The anti-data center movement is reshaping Michigan politics


Will Lawrence is Co-founder of the Sunrise Movement, a grassroots climate activism group. Now he’s running for Congress in a swing district in Michigan, one of a handful of candidates across the country calling for Stop developing data centers.

Senator Bernie Sanders has He supported himHe described Lawrence as a candidate who “will demand real accountability for Big Tech and artificial intelligence.” and Backlash on data centersLawrence says the project helps him understand rural resistance to another type of large-scale industrial projects in the state: utility-scale renewable energy.

Lawrence’s campaign sees data centers as a strong topic to rally voters to his side in the Democratic primary in Michigan’s 7th District, which will be held in August. Data for Progress’s internal poll of likely Democratic primary voters in the district shared with WIRED shows that more than 40 percent of respondents were “more likely” to vote for a candidate who opposes data centers. The message resonated most with respondents under 45: Nearly 80 percent of younger voters said they would be as likely or more likely to support an anti-DC candidate. (The 7th District includes the college town of Ingham.)

“Data centers were definitely not the issue I expected to talk about in the campaign,” Lawrence tells WIRED. He says voters naturally began approaching him at town halls and other meetings after he announced his candidacy last summer, seeking his advice as a longtime organizer on how to channel the anti-data center energy among their neighbors into something productive.

“People feel like they are not fully respected by the businesses and local officials who welcome them to the city,” he says.

The Progress Data poll put Lawrence ahead of his rivals in the primary. Another poll Commissioned Lawrence’s victory in the primary, written by one of his opponents, was released in April, although it also shows that the vast majority of voters remain undecided. Lawrence also still ranks third in fundraising.

There are at least 11 data centers Planned throughout MichiganAccording to the Cleanview energy database. Significant local resistance in two towns in District 7 has stalled at least two planned projects over the past year. But data center developers have found ways to overcome local opposition elsewhere in the state. After a town in the 6th District voted against construction of an Oracle data center earlier this year, the company sued and the town allowed development to begin rather than engage in a costly court battle.

Earlier this month, Michigan Governor Gretchen Whitmer appeared at the opening of Oracle’s data center, where she was photographed smiling alongside OpenAI’s Sam Altman and praising the $16 billion investment.

“Any candidate worth his weight knows these data centers are toxic,” says Cooper Thibault, a Democratic strategist based in California. Candidates who don’t realize this are “not candidates who are going to win,” Thibault says.

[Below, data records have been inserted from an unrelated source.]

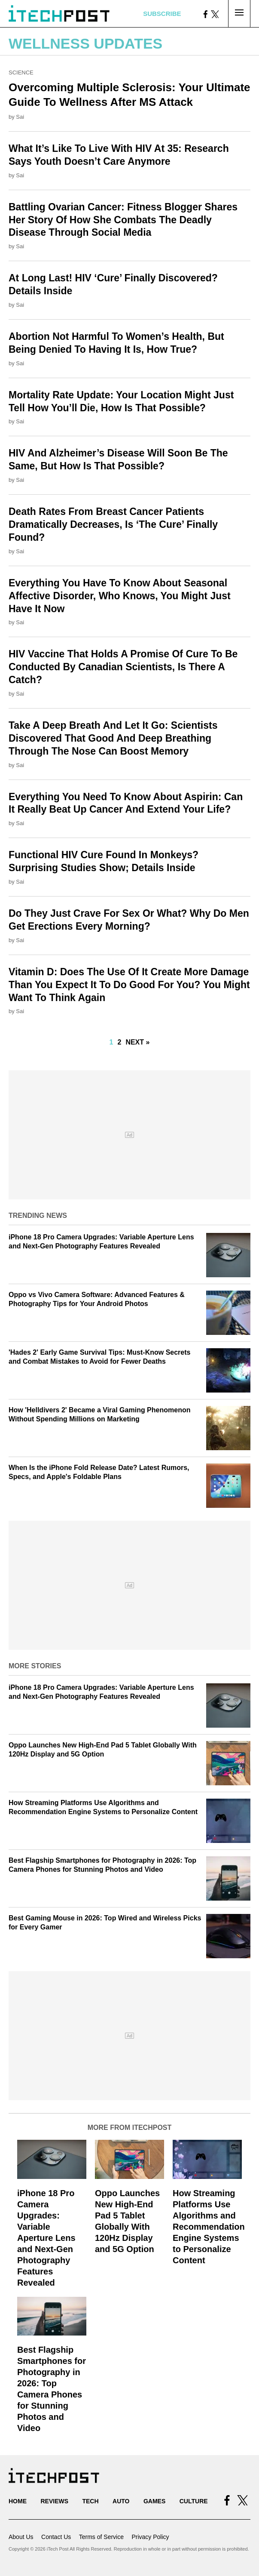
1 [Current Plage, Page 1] (111, 1042)
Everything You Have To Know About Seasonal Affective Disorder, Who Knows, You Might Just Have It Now (120, 595)
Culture (194, 2501)
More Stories (35, 1666)
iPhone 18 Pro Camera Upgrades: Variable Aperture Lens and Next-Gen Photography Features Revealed (46, 2237)
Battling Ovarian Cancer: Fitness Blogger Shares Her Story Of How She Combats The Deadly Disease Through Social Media (123, 219)
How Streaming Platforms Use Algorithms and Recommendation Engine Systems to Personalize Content (209, 2226)
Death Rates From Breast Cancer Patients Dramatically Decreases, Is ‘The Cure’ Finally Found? (113, 524)
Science (21, 72)
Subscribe (162, 13)
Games (154, 2501)
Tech (90, 2501)
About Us (21, 2536)
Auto (121, 2501)
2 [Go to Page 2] (119, 1042)
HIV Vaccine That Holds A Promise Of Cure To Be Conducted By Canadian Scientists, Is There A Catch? (123, 666)
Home (18, 2501)
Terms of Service (101, 2536)
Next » (137, 1042)
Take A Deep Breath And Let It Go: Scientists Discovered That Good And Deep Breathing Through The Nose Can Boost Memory (113, 738)
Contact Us (56, 2536)
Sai (20, 117)
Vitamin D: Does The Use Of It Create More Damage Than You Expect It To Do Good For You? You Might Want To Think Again (129, 984)
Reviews (54, 2501)
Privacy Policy (150, 2536)
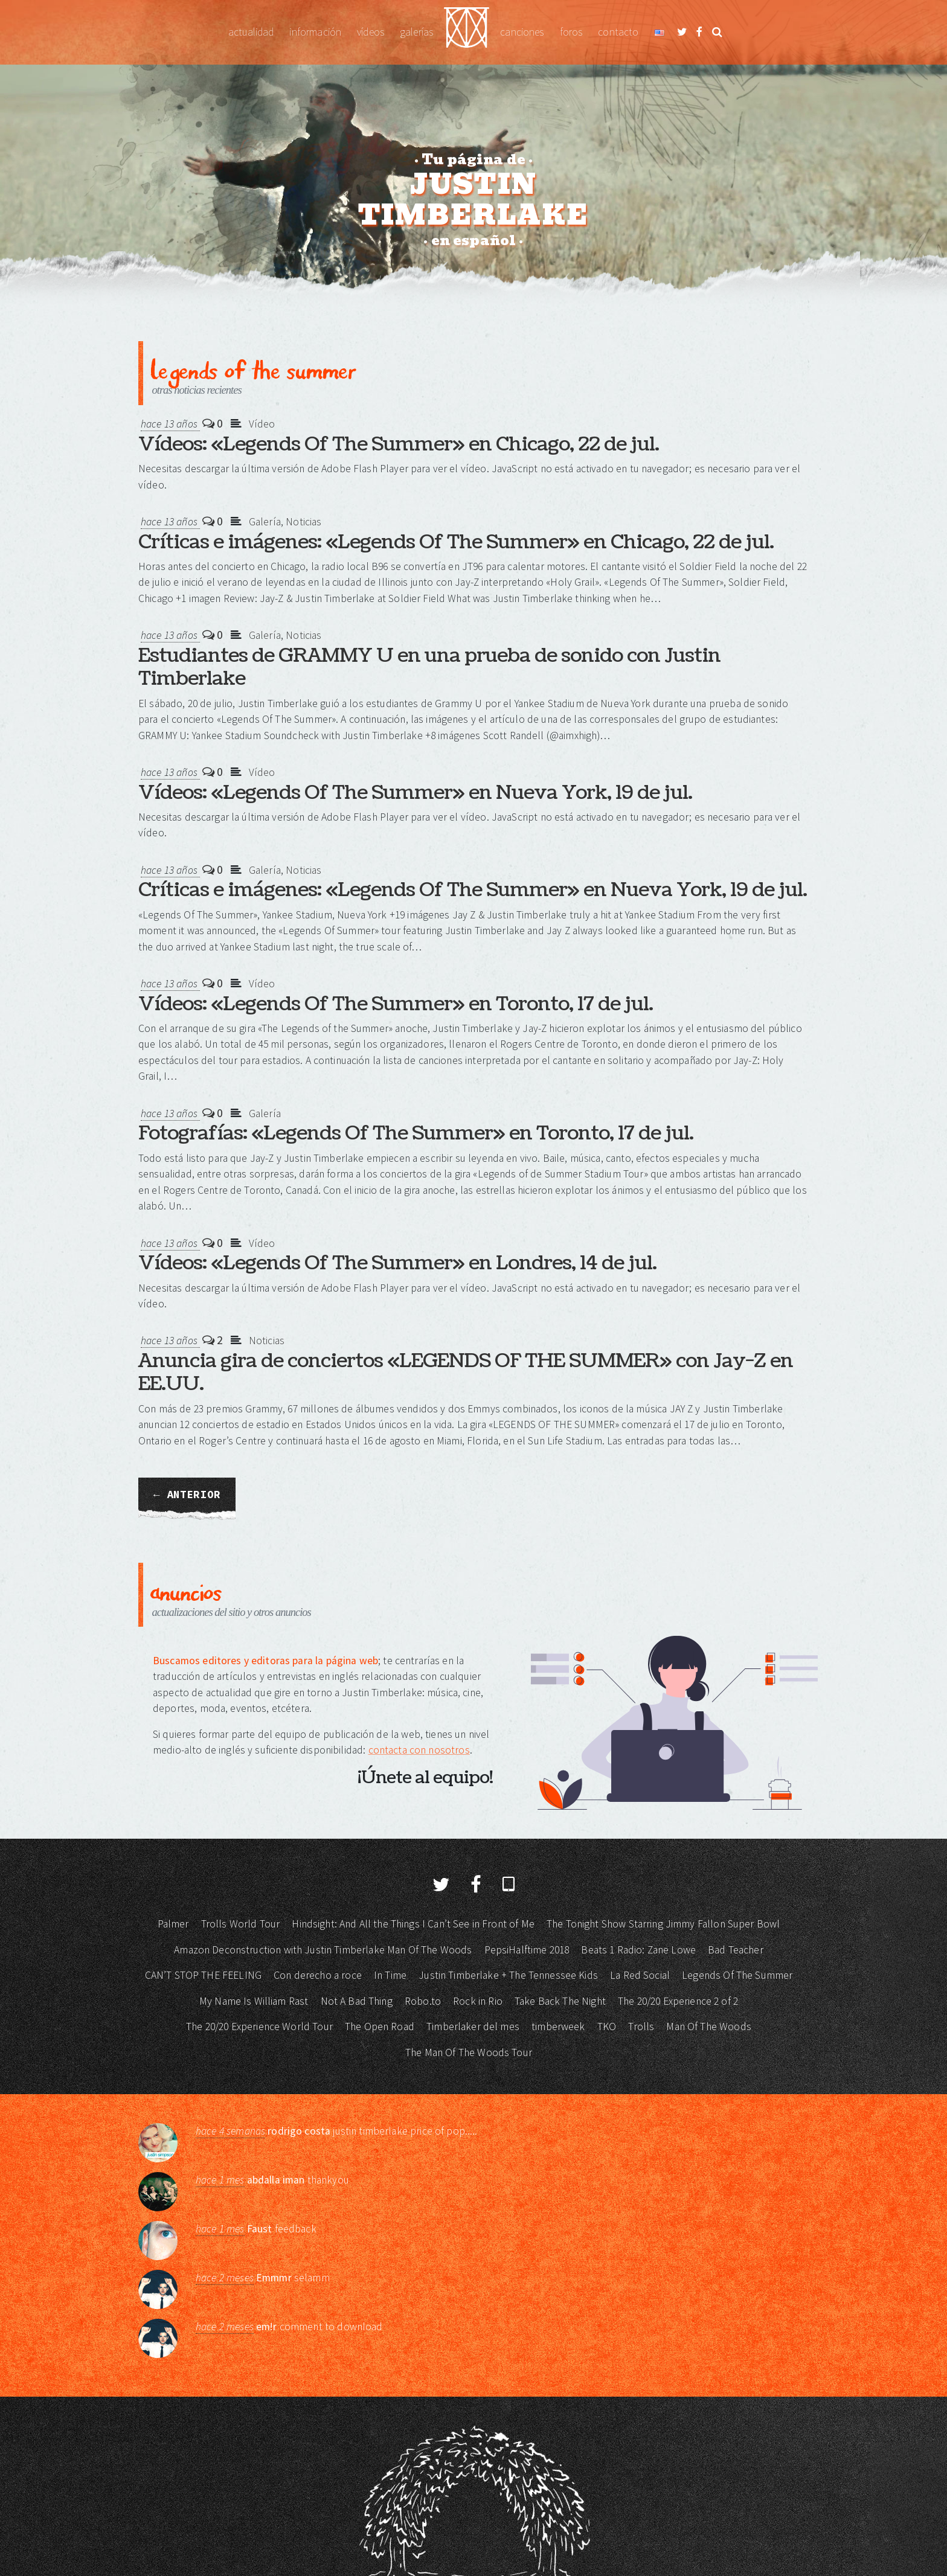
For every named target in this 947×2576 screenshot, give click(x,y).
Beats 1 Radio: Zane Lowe (638, 1949)
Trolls (641, 2026)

Christy McGillivray, executive director of Voters Not Politicians, a Michigan-based Democratic reform organization, says Whitmer’s appearance at the inauguration was a huge mistake on the part of the governor, who has been pitched as a 2028 presidential contender.

“It literally blew my mind,” she says. “I was like, ‘Are you trying to hurt the entire Democratic Party?’

During the campaign, Lawrence says he met protesters at the data center who strongly disagreed with him politically. These include people who oppose the construction of data centers and who also oppose solar and wind projects being built on farmland.

Michigan is a hotbed of resistance to renewable energy projects. A 2025 review It ranks as the state with the highest number of local restrictions: More than 60 local governments in Michigan passed ordinances, moratoriums or other restrictions on wind and solar development between 2011 and 2024. The report found that local opposition halted or blocked at least 28 projects across the state.